Chi-Square Test Explained
Chi-square tests analyze relationships between categorical variables. Use them to test independence, goodness of fit, and whether observed frequencies match expected distributions.
Chi-Square Test of Independence
Question: Are Two Variables Related?
from scipy.stats import chi2_contingency
import pandas as pd
# Example: Is gender related to product preference?
data = pd.DataFrame({
'Gender': ['M', 'M', 'M', 'F', 'F', 'F'] * 50,
'Product': ['A', 'B', 'C', 'A', 'B', 'C'] * 50
})
# Create contingency table
contingency_table = pd.crosstab(data['Gender'], data['Product'])
print(contingency_table)
# Product
# Gender A B C
# F 50 50 50
# M 50 50 50
Run the Test
# Chi-square test
chi2, p_value, dof, expected = chi2_contingency(contingency_table)
print(f"Chi-square statistic: {chi2:.3f}")
print(f"P-value: {p_value:.3f}")
print(f"Degrees of freedom: {dof}")
print("\nExpected frequencies:")
print(expected)
# Interpretation
alpha = 0.05
if p_value < alpha:
print("✓ Variables are related (dependent)")
else:
print("✗ Variables are independent")
Real Example: Marketing Channel Performance
import numpy as np
# Observed data
observed = pd.DataFrame({
'Email': [45, 55],
'Social': [30, 70],
'Search': [60, 40]
}, index=['Converted', 'Not Converted'])
print("Observed frequencies:")
print(observed)
# Email Social Search
# Converted 45 30 60
# Not Converted 55 70 40
# Test if conversion rate differs by channel
chi2, p, dof, expected = chi2_contingency(observed)
print(f"\nP-value: {p:.4f}")
if p < 0.05:
print("Channels have significantly different conversion rates!")
else:
print("No significant difference between channels")
Chi-Square Goodness of Fit
Question: Does Data Match Expected Distribution?
from scipy.stats import chisquare
# Example: Are die rolls fair?
observed_rolls = [12, 15, 18, 14, 16, 15] # Counts for faces 1-6
expected_rolls = [15, 15, 15, 15, 15, 15] # Expected for fair die
chi2, p_value = chisquare(observed_rolls, expected_rolls)

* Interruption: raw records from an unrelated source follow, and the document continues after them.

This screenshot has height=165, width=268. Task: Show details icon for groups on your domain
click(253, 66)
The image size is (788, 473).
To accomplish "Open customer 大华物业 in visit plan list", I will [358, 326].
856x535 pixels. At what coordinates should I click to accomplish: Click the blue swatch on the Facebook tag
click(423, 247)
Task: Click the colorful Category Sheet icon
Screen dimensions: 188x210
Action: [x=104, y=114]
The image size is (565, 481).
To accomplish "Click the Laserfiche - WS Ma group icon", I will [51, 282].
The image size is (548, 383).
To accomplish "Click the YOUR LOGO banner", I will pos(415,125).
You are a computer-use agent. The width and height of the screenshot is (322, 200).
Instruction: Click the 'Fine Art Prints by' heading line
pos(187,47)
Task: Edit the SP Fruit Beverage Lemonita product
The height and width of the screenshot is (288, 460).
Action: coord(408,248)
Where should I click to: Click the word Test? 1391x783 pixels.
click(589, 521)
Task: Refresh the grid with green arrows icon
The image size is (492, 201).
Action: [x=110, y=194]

print(f"Chi-square: {chi2:.3f}")
print(f"P-value: {p_value:.3f}")
if p_value < 0.05:
print("Die is NOT fair")
else:
print("Die appears fair")
Practical Example: Survey Analysis
# Survey: Is satisfaction related to age group?
survey_data = {
'18-25': [20, 30, 10], # [Satisfied, Neutral, Dissatisfied]
'26-40': [45, 35, 20],
'41-60': [55, 25, 20],
'60+': [30, 15, 5]
}
# Create DataFrame
df = pd.DataFrame(survey_data,
index=['Satisfied', 'Neutral', 'Dissatisfied'])
print(df)
# Run test
chi2, p, dof, expected = chi2_contingency(df)
print(f"\nChi-square: {chi2:.2f}")
print(f"P-value: {p:.4f}")
if p < 0.05:
print("✓ Satisfaction significantly differs across age groups")
else:
print("✗ No significant difference")
Calculating Effect Size (Cramér's V)
import numpy as np
def cramers_v(contingency_table):
chi2, p, dof, expected = chi2_contingency(contingency_table)

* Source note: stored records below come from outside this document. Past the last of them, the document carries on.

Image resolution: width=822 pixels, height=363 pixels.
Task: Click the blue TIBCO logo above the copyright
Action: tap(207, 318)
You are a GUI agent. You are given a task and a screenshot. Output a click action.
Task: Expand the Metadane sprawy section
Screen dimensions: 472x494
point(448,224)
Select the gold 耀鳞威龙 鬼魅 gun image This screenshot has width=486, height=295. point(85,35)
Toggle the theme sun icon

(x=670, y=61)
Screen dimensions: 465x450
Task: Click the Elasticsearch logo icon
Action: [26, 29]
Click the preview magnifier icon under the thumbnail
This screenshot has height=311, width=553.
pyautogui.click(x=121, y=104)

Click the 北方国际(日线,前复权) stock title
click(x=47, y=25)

n = contingency_table.sum().sum()
min_dim = min(contingency_table.shape) - 1
return np.sqrt(chi2 / (n * min_dim))
# Calculate effect size
v = cramers_v(observed)
print(f"Cramér's V: {v:.3f}")
# Interpretation:
# 0.0 - 0.1: Negligible
# 0.1 - 0.3: Weak
# 0.3 - 0.5: Moderate
# 0.5+: Strong
Assumptions and Requirements
- Independence: Observations must be independent
- Sample size: Expected frequency ≥ 5 in each cell
- Categorical data: Use counts, not percentages
- Mutually exclusive: Each observation in exactly one category
When Expected Counts are Low
# Fisher's Exact Test for small samples
from scipy.stats import fisher_exact
# 2x2 table with small counts
table = [[3, 7],
[8, 2]]
odds_ratio, p_value = fisher_exact(table)
print(f"P-value: {p_value:.3f}")
# More reliable than chi-square for small samples
Visualizing Results
import seaborn as sns
import matplotlib.pyplot as plt
# Heatmap of contingency table
sns.heatmap(contingency_table, annot=True, fmt='d', cmap='Blues')

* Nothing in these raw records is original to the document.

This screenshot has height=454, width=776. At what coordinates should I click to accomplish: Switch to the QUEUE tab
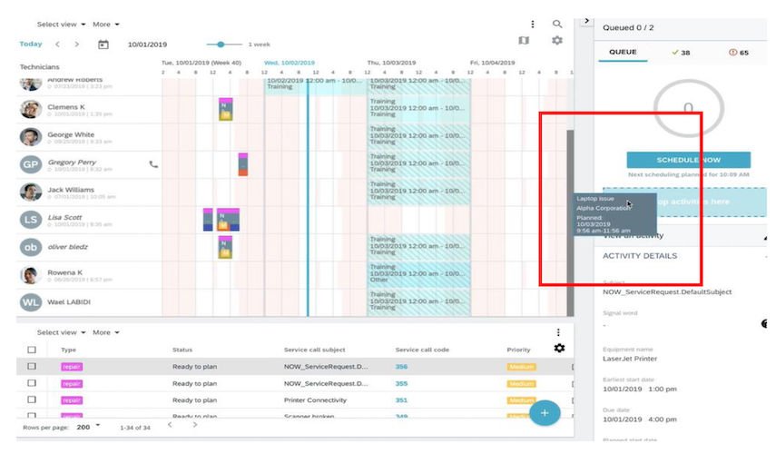coord(623,53)
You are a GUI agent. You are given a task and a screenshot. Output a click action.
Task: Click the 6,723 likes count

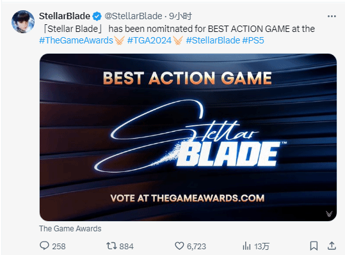197,247
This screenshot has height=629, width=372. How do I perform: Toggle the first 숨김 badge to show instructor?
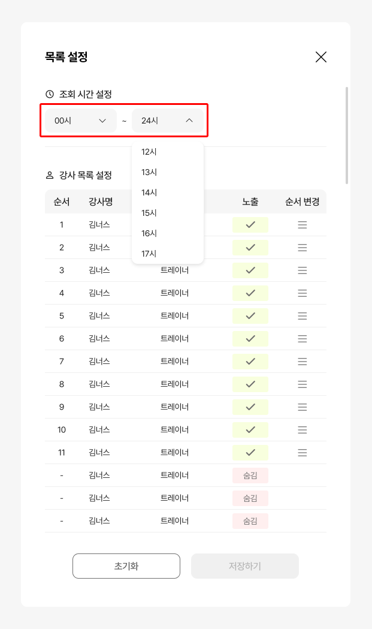pos(250,475)
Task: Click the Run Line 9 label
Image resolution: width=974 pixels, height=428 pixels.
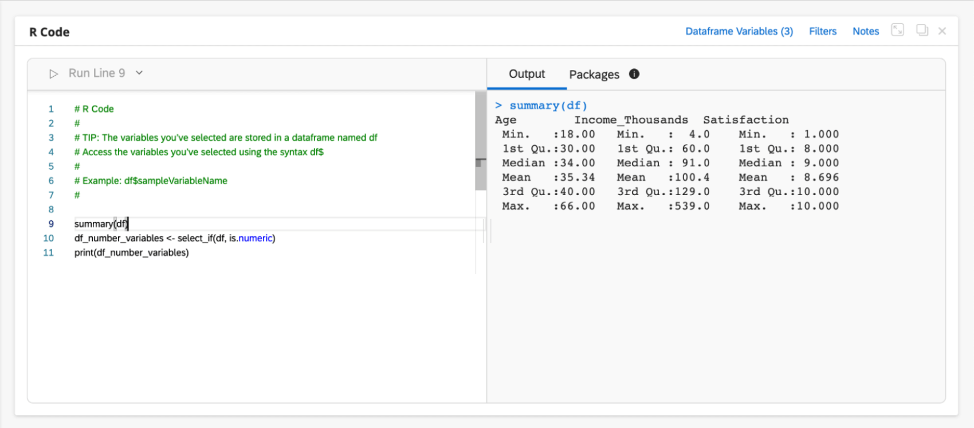Action: coord(97,73)
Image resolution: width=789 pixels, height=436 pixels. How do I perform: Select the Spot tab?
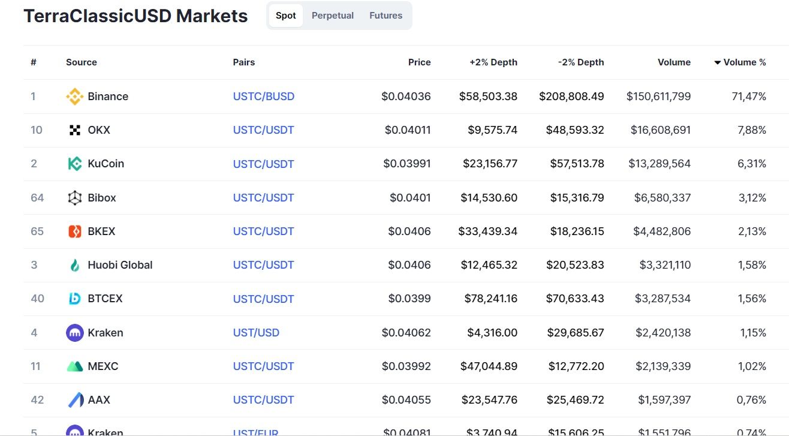pyautogui.click(x=286, y=16)
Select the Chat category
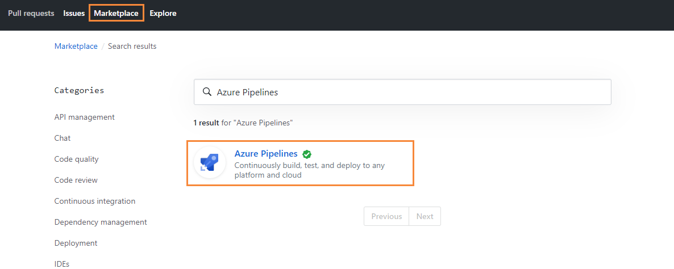Viewport: 674px width, 269px height. [63, 138]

plt.title('Gender vs Product Preference')
plt.show()
# Bar plot comparing observed vs expected
fig, (ax1, ax2) = plt.subplots(1, 2, figsize=(12, 4))
observed.plot(kind='bar', ax=ax1, title='Observed')
pd.DataFrame(expected).plot(kind='bar', ax=ax2, title='Expected')
plt.tight_layout()
Common Use Cases
- A/B testing with categorical outcomes
- Survey analysis (demographics vs responses)
- Quality control (defect rates by production line)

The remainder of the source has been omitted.